Eventually, the state cut Singleton’s school letter grade from a C to a D due to the testing irregularities and voided exams. One year later, in 2018, Singleton received an F and the school has submitted an improvement plan to the district.
A pattern of concern
Singleton’s first severe warning this school year came in August of 2018. At the time, it was one of eight New Orleans schools to receive a so-called “level two warning” based upon a third-party monitor’s observations from the 2017-18 school year, required as part of a legal settlement between the Orleans Parish School Board, the state Department of Education and the Southern Poverty Law Center over special education services in New Orleans. The SPLC lawsuit was brought on behalf of ten students and their families in 2010. The 2015 settlement required an outside monitor to review select schools in the city each year.
In the August warning, the district’s Executive Director of School Performance Dina Hasiotis said the school was not properly tracking students’ academic and functional performance and was concerned about the school providing proper services.
“It is critically important that your organization address the concerns noted by the LDOE immediately,” Hasiotis wrote.
The monitor’s observations also prompted a state-issued corrective action plan. In spite of the ongoing warnings from the Orleans Parish school district, Louisiana Department of Education spokeswoman Sydni Dunn said the school is meeting its deadlines and completing requirements under the state plan.
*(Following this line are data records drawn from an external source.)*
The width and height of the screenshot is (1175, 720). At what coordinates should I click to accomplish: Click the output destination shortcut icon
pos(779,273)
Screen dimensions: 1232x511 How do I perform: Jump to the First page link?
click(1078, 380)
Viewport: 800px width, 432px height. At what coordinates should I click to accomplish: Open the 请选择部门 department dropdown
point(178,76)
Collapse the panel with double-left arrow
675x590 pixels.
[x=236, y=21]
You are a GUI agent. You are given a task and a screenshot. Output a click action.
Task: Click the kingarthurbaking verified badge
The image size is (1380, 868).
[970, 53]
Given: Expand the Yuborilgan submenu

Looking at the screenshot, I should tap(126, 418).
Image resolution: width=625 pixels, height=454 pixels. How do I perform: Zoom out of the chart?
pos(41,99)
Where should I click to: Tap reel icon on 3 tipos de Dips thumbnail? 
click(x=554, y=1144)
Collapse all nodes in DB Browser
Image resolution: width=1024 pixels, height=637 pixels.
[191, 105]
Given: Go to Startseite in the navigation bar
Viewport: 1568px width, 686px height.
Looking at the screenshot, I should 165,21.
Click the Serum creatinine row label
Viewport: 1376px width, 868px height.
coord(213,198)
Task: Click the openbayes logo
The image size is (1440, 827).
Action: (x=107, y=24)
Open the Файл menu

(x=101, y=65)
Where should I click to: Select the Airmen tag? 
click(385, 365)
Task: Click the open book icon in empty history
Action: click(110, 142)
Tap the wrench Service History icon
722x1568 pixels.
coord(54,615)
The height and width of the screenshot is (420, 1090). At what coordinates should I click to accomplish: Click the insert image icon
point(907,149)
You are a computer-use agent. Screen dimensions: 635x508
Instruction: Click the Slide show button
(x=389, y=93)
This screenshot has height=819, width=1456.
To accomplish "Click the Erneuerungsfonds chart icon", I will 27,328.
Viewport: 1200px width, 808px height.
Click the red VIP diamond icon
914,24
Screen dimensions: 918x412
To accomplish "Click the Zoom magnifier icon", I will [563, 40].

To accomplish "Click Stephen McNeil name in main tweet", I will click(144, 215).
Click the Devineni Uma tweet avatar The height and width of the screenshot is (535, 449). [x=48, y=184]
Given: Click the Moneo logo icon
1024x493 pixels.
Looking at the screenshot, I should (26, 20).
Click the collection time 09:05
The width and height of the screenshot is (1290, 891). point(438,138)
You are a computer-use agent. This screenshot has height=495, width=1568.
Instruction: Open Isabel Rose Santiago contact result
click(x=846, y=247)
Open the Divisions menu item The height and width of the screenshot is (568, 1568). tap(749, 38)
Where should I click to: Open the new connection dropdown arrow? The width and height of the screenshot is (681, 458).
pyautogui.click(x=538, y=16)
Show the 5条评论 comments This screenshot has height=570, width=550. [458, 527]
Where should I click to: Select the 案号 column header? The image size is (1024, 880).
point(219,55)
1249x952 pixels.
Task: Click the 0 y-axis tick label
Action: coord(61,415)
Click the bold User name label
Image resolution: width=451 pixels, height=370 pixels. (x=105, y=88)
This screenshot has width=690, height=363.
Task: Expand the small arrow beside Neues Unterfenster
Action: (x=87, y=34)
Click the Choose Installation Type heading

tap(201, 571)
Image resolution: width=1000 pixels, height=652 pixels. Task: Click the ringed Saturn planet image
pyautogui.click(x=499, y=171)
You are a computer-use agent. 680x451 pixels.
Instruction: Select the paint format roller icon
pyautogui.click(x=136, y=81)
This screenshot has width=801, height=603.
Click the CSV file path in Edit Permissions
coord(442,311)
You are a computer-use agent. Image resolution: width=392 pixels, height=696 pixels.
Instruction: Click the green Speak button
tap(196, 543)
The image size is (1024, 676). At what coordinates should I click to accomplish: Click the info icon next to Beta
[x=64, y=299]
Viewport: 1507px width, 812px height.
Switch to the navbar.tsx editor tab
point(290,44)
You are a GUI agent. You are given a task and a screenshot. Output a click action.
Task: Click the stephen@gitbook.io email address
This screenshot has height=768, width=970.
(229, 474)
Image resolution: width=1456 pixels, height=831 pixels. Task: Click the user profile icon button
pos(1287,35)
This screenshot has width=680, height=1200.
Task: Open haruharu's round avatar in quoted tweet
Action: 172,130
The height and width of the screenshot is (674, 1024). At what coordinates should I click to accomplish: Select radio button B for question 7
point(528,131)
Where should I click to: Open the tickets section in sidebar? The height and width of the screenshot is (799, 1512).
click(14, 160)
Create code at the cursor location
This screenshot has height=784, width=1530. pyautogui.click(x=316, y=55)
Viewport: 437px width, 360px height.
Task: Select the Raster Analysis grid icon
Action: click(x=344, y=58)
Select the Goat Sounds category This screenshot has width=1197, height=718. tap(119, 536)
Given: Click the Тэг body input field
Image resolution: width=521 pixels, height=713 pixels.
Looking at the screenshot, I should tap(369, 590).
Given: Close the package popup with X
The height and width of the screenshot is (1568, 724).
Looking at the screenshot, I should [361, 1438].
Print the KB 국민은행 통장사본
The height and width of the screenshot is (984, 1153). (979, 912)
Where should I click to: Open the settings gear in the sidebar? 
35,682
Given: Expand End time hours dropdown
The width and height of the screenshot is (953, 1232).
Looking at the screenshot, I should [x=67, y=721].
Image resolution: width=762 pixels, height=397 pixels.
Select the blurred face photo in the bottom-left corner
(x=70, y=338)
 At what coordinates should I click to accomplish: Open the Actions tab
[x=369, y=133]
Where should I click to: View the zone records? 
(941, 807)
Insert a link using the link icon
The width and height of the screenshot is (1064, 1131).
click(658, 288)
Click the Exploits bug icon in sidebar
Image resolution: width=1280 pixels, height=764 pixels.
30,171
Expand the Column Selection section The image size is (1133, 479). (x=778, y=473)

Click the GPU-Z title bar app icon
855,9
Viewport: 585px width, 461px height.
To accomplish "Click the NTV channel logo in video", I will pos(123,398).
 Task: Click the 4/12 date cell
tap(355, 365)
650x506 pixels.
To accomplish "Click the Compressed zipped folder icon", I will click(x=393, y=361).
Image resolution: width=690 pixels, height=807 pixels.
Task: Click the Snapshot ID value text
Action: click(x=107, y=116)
She said the state is evaluating whether to allow the school to exit the corrective action plan.
Singleton’s second warning from the Orleans Parish school district this school year was issued Oct. 5 after the school received a complaint for failing to serve a student.
“We have determined James Singleton Charter School did not provide a free appropriate public education (FAPE), including not providing appropriate services under an IEP, both a violation of federal and state law,” Peterson wrote.
Free appropriate public education is a standard used for all students meaning they must be given what they need to progress in the curriculum. Students with special education needs may require more assistance to make progress in the classroom.
Peterson ordered the school to provide and pay for any compensatory services the student had not received.
Washington said the school submitted the required plan to the district by its deadline. “Based on the calculated compensatory minutes that are required, these services are still being delivered.”
Robertson said the district cleared the school of the October warning on Nov. 20.